** What is needed **
Only the lines holding the string "computer" are needed; copy each of them from the data.

** Information **
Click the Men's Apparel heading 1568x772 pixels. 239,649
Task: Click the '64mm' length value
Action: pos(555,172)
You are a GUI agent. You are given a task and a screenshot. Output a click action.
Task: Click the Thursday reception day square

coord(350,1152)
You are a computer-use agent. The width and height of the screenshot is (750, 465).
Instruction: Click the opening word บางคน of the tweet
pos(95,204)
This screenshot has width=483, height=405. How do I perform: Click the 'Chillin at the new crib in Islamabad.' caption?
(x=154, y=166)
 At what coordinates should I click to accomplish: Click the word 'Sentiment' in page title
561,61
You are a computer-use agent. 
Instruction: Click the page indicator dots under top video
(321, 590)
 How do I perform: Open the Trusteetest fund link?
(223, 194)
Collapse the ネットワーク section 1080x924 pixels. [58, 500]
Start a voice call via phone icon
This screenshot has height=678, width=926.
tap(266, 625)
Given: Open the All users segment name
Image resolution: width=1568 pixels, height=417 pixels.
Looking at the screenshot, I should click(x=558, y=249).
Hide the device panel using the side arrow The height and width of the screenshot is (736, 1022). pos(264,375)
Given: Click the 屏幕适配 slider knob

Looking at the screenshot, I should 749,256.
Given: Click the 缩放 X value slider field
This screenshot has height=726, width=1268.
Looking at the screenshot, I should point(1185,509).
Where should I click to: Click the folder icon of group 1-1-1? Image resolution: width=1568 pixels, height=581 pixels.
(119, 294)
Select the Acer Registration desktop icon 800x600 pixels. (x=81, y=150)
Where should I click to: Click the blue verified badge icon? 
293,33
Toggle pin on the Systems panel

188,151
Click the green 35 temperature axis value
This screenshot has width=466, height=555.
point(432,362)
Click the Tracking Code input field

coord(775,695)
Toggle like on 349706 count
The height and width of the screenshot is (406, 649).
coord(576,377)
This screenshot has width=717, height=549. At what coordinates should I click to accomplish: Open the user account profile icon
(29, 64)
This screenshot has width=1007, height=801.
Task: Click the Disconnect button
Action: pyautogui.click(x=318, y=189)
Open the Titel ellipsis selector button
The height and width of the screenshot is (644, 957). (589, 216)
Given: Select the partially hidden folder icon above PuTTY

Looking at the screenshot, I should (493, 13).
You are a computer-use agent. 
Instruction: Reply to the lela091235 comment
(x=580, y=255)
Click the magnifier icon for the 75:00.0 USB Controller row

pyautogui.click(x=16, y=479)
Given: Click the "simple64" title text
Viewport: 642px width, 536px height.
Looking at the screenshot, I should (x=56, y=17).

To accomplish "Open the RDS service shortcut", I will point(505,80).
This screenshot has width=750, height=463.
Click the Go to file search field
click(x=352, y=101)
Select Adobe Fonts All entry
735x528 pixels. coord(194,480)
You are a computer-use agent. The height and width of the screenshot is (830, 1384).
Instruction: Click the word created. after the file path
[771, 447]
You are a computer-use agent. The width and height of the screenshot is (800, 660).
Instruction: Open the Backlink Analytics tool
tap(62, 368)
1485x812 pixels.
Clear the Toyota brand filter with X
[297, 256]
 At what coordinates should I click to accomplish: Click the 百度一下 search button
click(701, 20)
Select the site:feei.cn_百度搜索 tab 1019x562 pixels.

** Exercise response **
You are a computer-use agent. The width and height of the screenshot is (750, 465).
You are a computer-use agent. 
You are a computer-use agent. 
You are a computer-use agent. The height and width of the screenshot is (830, 1384).
You are a computer-use agent. The width and height of the screenshot is (800, 660).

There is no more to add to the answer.